601.418/618 (S24): Assignment 0: Getting Real

Due: Friday, Feb 2nd by 11 pm

This is an Individual assignment.

Update 2/1: Please upload your completed zipfile to Canvas rather than Gradescope.

Acknowledgment: this assignment was developed by Prof. Ryan Huang for the Fall 2022 offering of OS, and is used by permission.

Assignment 0: Getting Real

This assignment is set to prepare you for the later Pintos projects. It will walk you through what happens after a PC is powered on till when an operating system is up and running, which you may have wondered about before. You will setup the development environment, learn the Pintos workflow, and run/debug it in QEMU and Bochs. You will then do a simple programming exercise to add a tiny kernel monitor to Pintos. For this project only, the coding comprises 30% of the score and the documentation 70% of the score. Note that this assignment is much simpler than the remaining projects, because it is intentionally designed to help you warm up.

Background

PC Bootstrap

The process of loading the operating system into memory for running after a PC is powered on is commonly known as bootstrapping. The operating system will then be loading other software such as the shell for running. Two helpers are responsible for paving the way for bootstrapping: BIOS (Basic Input/Output System) and bootloader. The PC hardware is designed to make sure BIOS always gets control of the machine first after the computer is powered on. The BIOS will be performing some test and initialization, e.g., checking memory available and activating video card. After this initialization, the BIOS will try to find a bootable device from some appropriate location such as a floppy disk, hard disk, CD-ROM, or the network. Then the BIOS will pass control of the machine to the bootloader who will load the operating system.

While BIOS and the bootloader have a large task, they have very few resources to do it with.
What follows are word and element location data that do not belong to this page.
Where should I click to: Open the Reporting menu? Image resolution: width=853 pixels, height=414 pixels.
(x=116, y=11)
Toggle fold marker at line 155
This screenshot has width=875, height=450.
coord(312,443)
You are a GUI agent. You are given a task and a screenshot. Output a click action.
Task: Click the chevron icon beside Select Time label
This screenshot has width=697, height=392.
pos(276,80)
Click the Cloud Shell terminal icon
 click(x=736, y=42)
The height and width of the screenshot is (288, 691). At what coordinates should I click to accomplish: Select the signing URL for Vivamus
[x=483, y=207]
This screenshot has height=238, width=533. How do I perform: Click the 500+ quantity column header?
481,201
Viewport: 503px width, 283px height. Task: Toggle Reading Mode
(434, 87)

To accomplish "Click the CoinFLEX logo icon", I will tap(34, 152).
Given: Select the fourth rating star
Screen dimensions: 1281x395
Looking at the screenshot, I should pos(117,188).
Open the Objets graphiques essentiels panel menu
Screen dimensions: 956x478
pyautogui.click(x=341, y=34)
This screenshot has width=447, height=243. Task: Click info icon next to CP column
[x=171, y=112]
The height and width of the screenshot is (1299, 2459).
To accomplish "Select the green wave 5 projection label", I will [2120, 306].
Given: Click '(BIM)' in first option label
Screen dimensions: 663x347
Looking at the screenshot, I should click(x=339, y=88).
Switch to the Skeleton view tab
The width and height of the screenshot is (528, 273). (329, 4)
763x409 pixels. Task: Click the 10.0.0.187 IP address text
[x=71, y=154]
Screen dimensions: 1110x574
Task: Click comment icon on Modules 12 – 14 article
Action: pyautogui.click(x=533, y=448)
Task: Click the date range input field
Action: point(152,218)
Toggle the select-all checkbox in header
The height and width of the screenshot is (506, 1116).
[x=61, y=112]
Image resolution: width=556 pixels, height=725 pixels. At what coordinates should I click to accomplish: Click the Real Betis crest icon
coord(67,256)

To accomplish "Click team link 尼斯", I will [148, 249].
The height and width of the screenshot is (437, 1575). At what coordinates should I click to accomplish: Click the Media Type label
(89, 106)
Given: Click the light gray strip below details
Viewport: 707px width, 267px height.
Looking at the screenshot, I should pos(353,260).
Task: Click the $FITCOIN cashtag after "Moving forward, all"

For example, IA32 bootloaders generally have to fit within 512 bytes in memory for a partition or floppy disk bootloader (i.e., only the first disk sector, and the last 2 bytes are fixed signatures for recognizing it is a bootloader). For a bootloader in the Master Boot Record (MBR), it has to fit in an even smaller 436 bytes. In addition, since BIOS and bootloader are running on bare-metals, there are no standard library call like printf or system call like read available. Its main leverage is the limited BIOS interrupt services. Many functionalities need to be implemented from scratch. For example, reading content from disk is easy inside OSes with system calls, but in bootloader, it has to deal with disk directly with complex hardware programming routines. As a result, the bootloaders are generally written in assembly language, because even C code would include too much bloat!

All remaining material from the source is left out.